А в действительности «Цемент» — плохая, неудачно сделанная, вредная вещь, которая ничего не синтезирует, а только затемняет основную линию нашего литературного развития: преодолеть в трактовке советских тем героический штамп и найти такую литературную форму, которая бы тему не насиловала, а развивала по ей лишь свойственным особенностям.
Нетрудно подвести всех Глебов под Геркулеса. Но кому нужна эта греко-советская стилистика? Едва ли самим Глебам. Скорее тем, кто и советскую Москву не прочь обратить в «пролетарские Афины»».
Последний намек ясен — имеется в виду Луначарский, горячо одобривший книгу и известный любовью к античности: именно его дурному вкусу и соответствует «Цемент». Главная претензия не сформулирована вслух: «Цемент» плох тем, что притворяется большой литературой, не имея ни одной из ее примет — ни психологической глубины, ни интеллектуальной новизны (это действительно так). Вместо новой литературы читателю предлагают заново идеологизированный, подкрашенный штамп, вместо героя — плакат, но суть в том, что и вместо новой жизни читателю — жителю, современнику,— предлагается чуть подкрашенный, идеализированный, ухудшенный вариант прежней. Горького и Луначарского — защитников старой культуры — это вполне устраивает; Маяковский и его круг видят подмену — и протестуют не столько политически, сколько эстетически (но ведь и революция их была эстетической, что скрывать).
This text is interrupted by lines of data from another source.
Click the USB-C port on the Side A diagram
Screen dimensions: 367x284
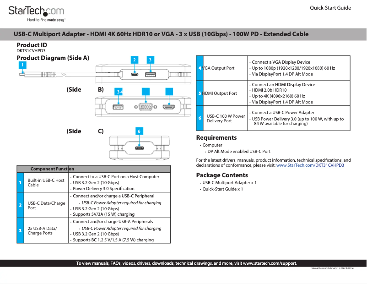135,75
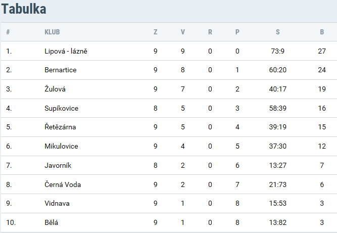Open Supíkovice club details

point(61,108)
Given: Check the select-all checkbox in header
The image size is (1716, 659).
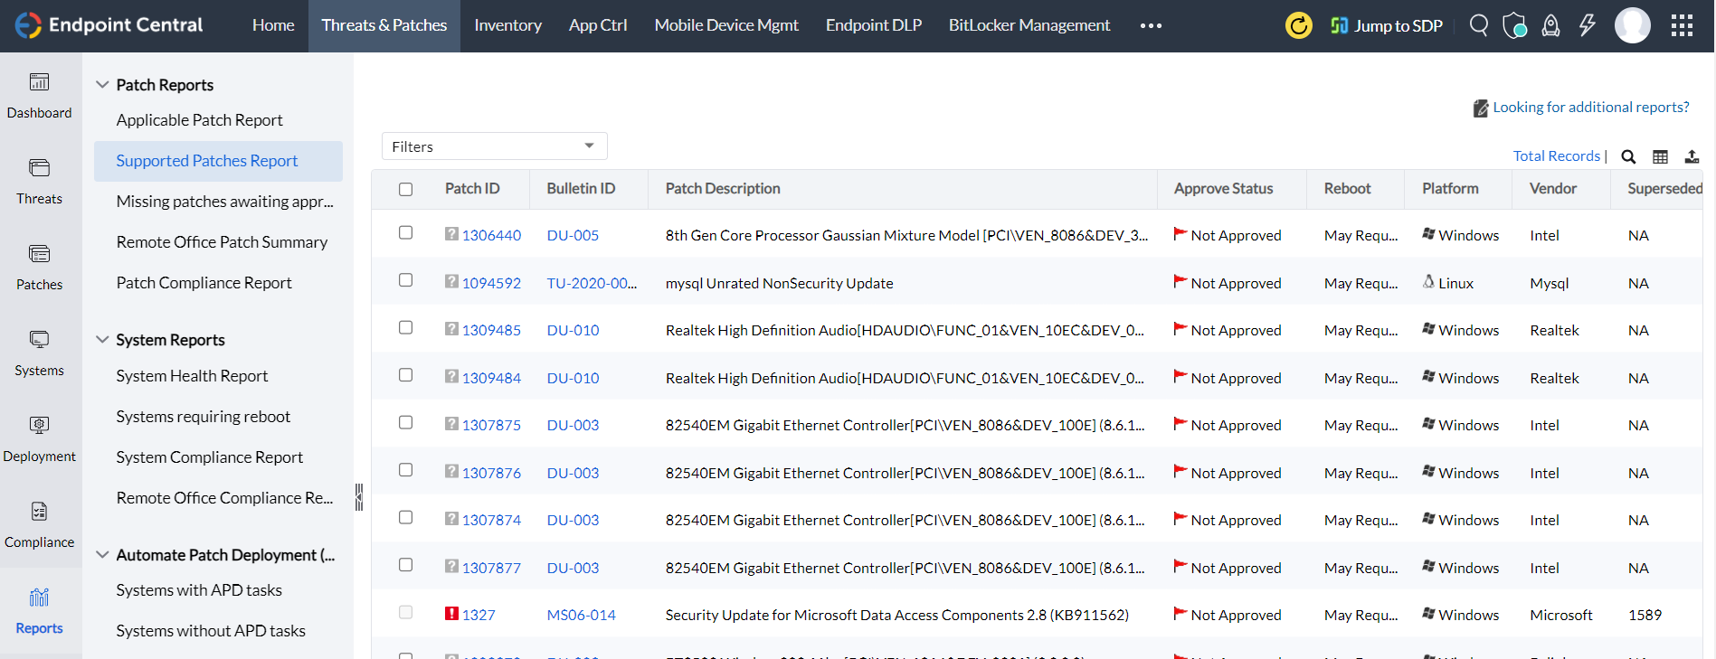Looking at the screenshot, I should tap(405, 189).
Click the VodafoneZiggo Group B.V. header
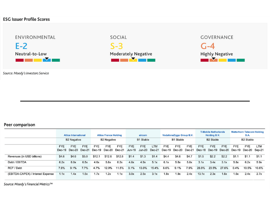The width and height of the screenshot is (270, 203). click(177, 135)
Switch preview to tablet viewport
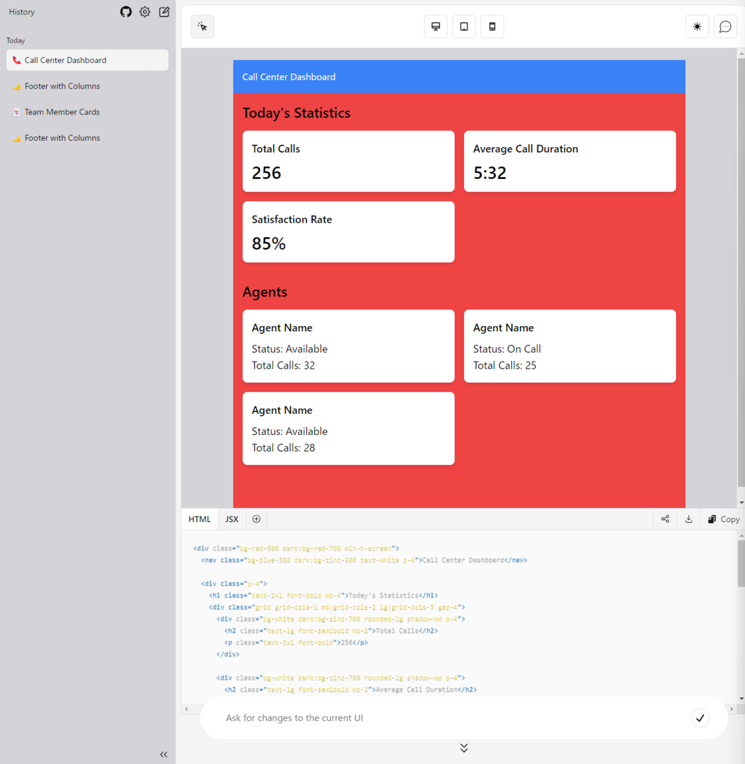Screen dimensions: 745x764 tap(463, 26)
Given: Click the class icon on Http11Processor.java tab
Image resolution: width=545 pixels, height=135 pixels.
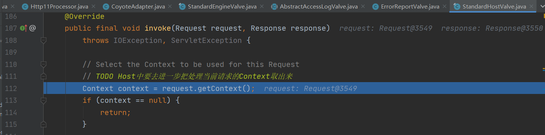Looking at the screenshot, I should [x=25, y=6].
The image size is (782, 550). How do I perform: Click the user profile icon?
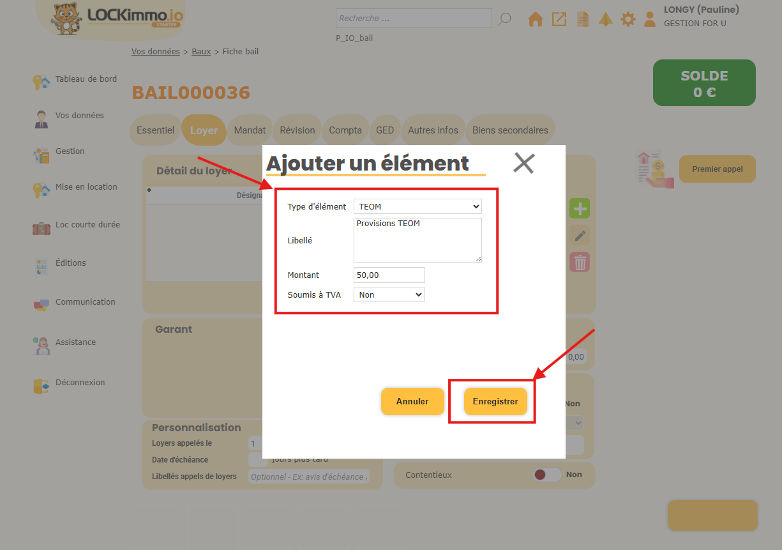[x=650, y=19]
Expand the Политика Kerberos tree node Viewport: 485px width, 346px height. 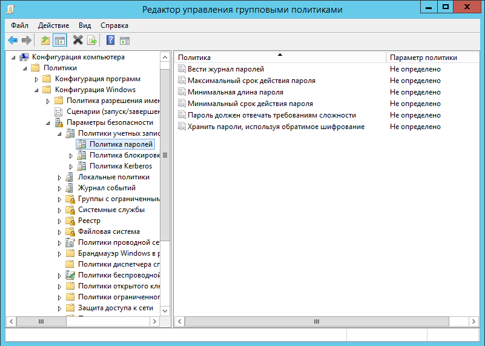click(71, 167)
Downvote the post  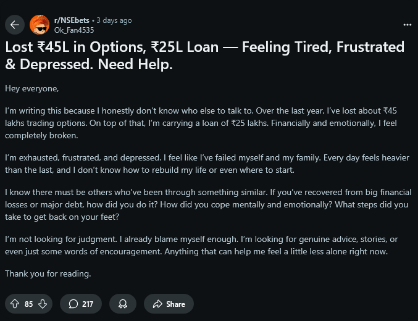point(43,304)
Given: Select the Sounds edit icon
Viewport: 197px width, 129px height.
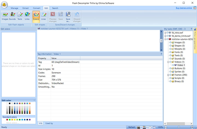Looking at the screenshot, I should coord(12,16).
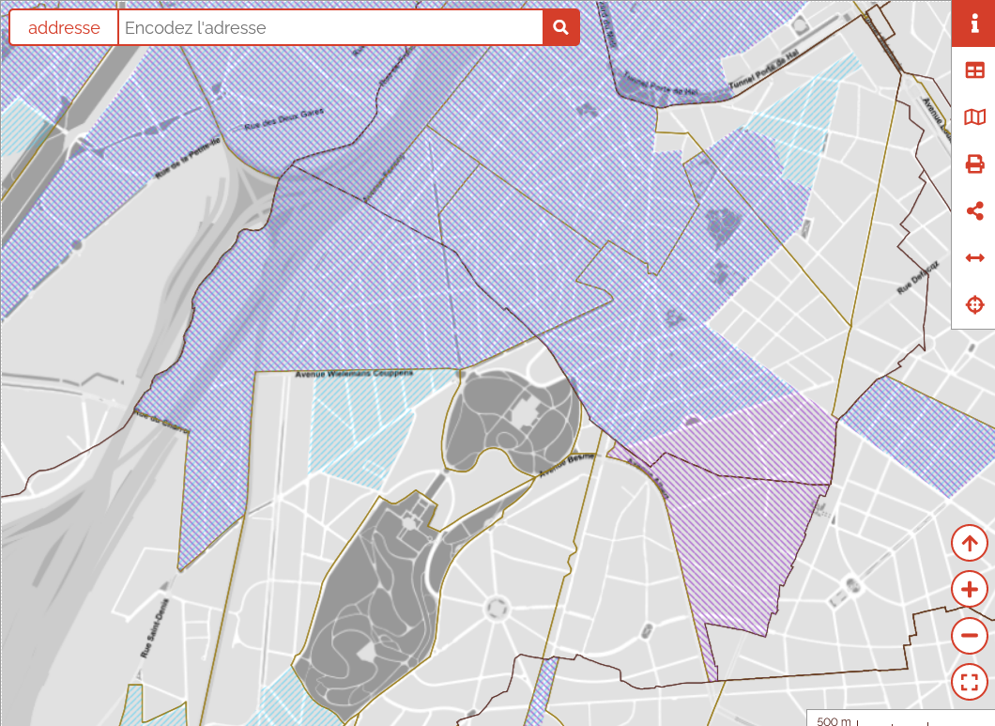Click the print map icon
The image size is (995, 726).
pos(974,164)
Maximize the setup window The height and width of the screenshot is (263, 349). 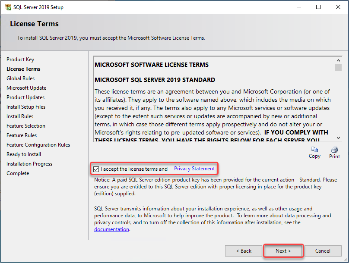click(318, 7)
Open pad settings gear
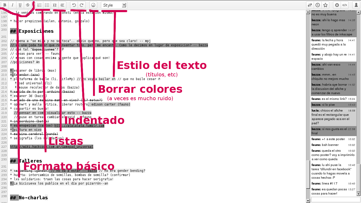This screenshot has height=203, width=361. pos(337,5)
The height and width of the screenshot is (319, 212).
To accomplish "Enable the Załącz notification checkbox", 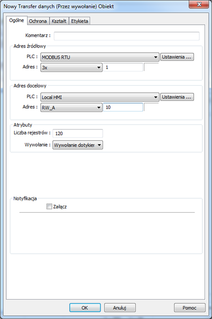I will pyautogui.click(x=49, y=206).
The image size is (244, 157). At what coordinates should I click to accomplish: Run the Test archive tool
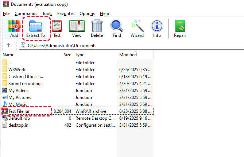[x=57, y=28]
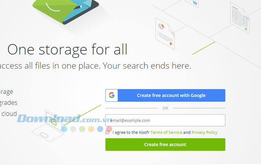
Task: Click the Download.com.vn watermark logo
Action: click(x=64, y=118)
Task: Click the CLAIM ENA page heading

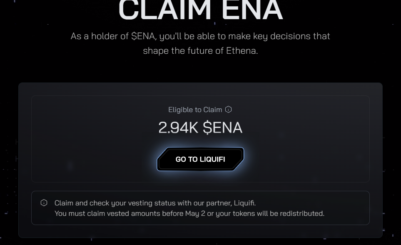Action: point(200,8)
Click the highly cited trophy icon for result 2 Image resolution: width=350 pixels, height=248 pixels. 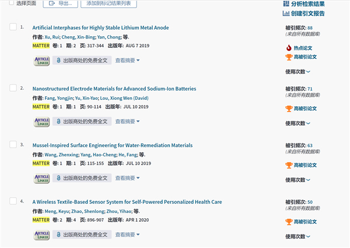pyautogui.click(x=288, y=109)
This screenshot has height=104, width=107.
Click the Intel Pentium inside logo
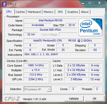pos(90,27)
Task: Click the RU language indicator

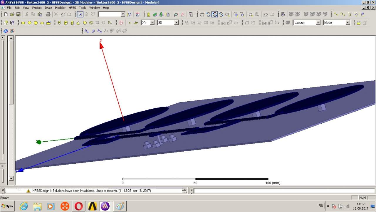Action: click(x=321, y=206)
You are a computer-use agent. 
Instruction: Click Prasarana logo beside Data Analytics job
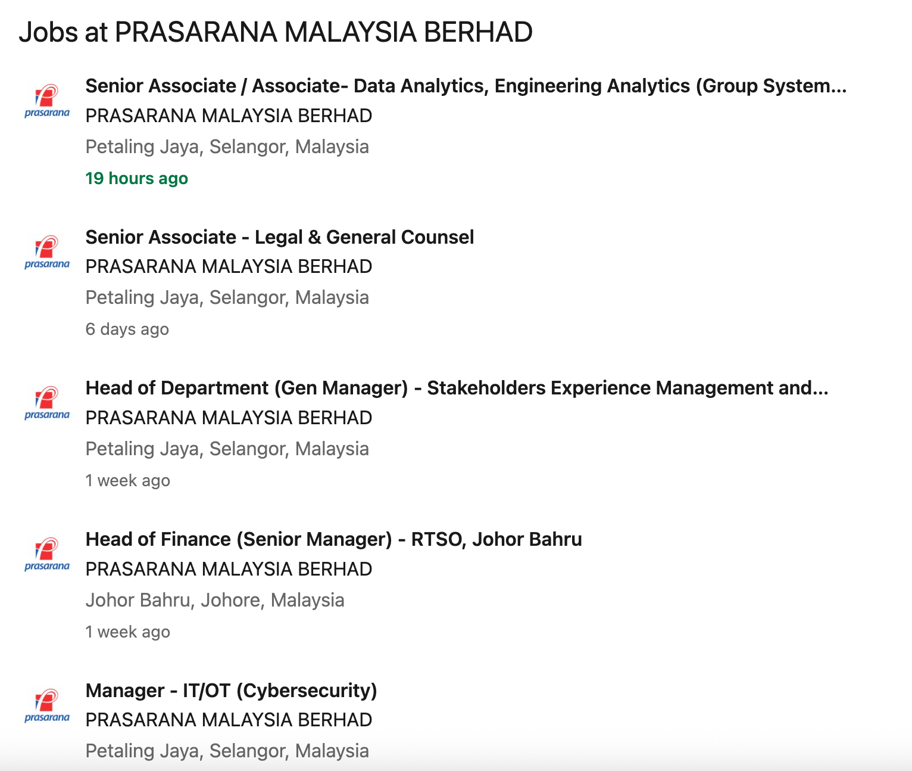click(47, 101)
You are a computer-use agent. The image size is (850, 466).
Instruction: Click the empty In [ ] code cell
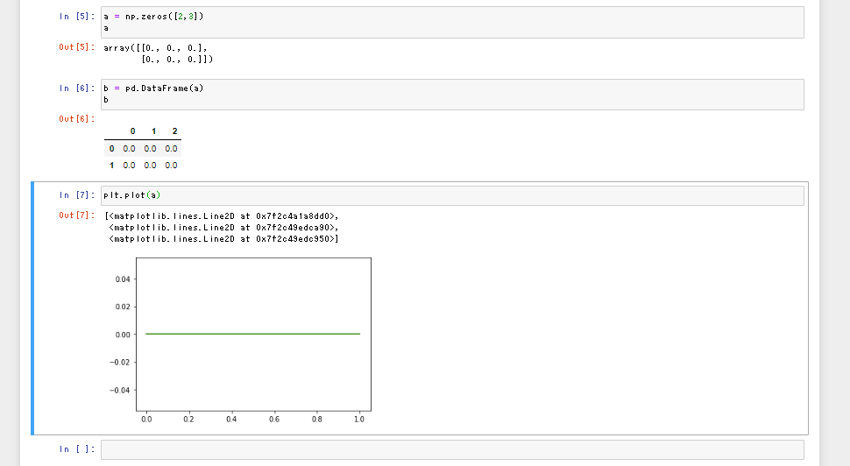point(452,449)
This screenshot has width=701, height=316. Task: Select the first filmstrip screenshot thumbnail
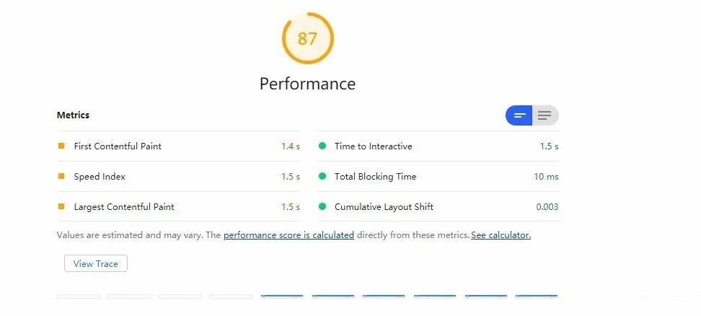pos(78,296)
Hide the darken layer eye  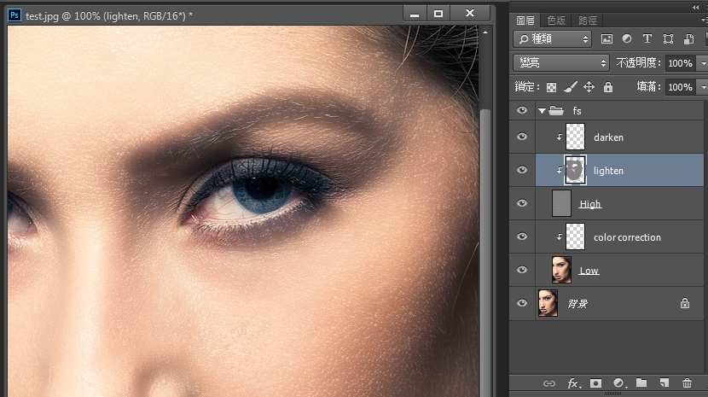coord(522,137)
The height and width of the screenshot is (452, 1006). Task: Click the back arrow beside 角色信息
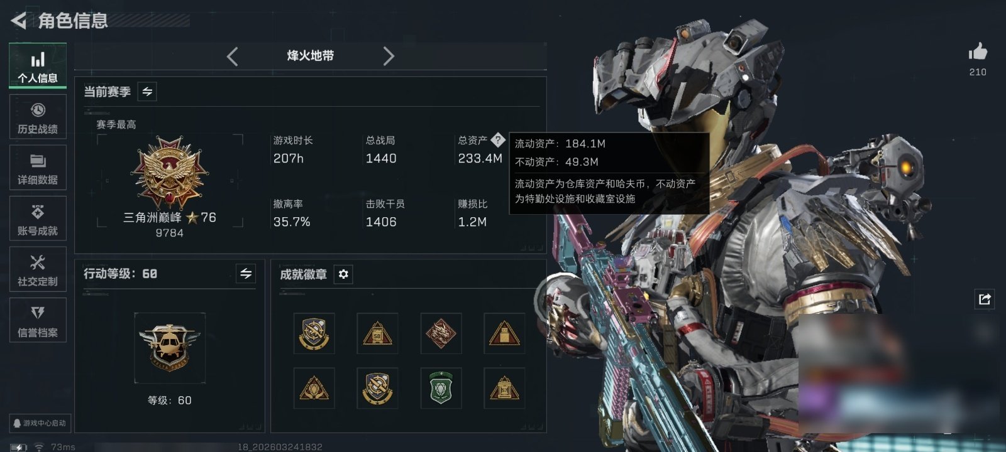click(18, 21)
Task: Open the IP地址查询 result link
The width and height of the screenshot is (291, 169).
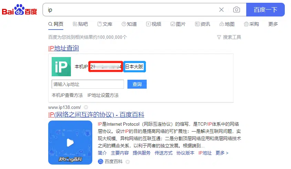Action: [x=63, y=48]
Заодно попало Иосифу Каллиникову (1890—1934), написавшему «Мощи» («Монахи и женщины») — четырехтомный роман, из которого в издательстве «Круг» напечатали в 1926 году первые три тома. Каллиников, известный куда менее Гладкова, был на тот момент эмигрантом, жил в Праге. Открыл его действительно Горький, способствовавший публикации в СССР книги рассказов «Баба-змея». Про «Мощи» стоило бы сказать чуть подробнее, потому что, честно говоря, это самая плохая книга, которую я вообще держал в руках. Ну то есть совсем плохая. Можно понять, почему Маяковский упомянул ее дважды — в «Письме Горькому» и в стихотворении того же года «Про школу и про учение». «Но… Калинников под партой: провоняли парту «Мощи»». Он упорно его так писал — с одним «л» и двумя «н». Не знаю, о чем думал Горький, рекомендуя печатать это сочинение, представляющее собой, как бы сказать, самого плохого Арцыбашева, пересказанного слогом Ремизова. Это цикл слабо связанных между собою, действительно порнографических повествований — но порнографией чего только не называли: не в грязи дело, в искусстве многое допустимо, если талантливо. Но сколь бы трагична ни была судьба самого Каллиникова, книга его производит именно впечатление «болотца длинненького», от которого только нос зажать. Иное дело, что Горький помогал не одним только бездарям (да и «Цемент» на этом фоне — шедевр); но Маяковский, чтобы ударить побольнее, выбрал именно «этого… Калинникова».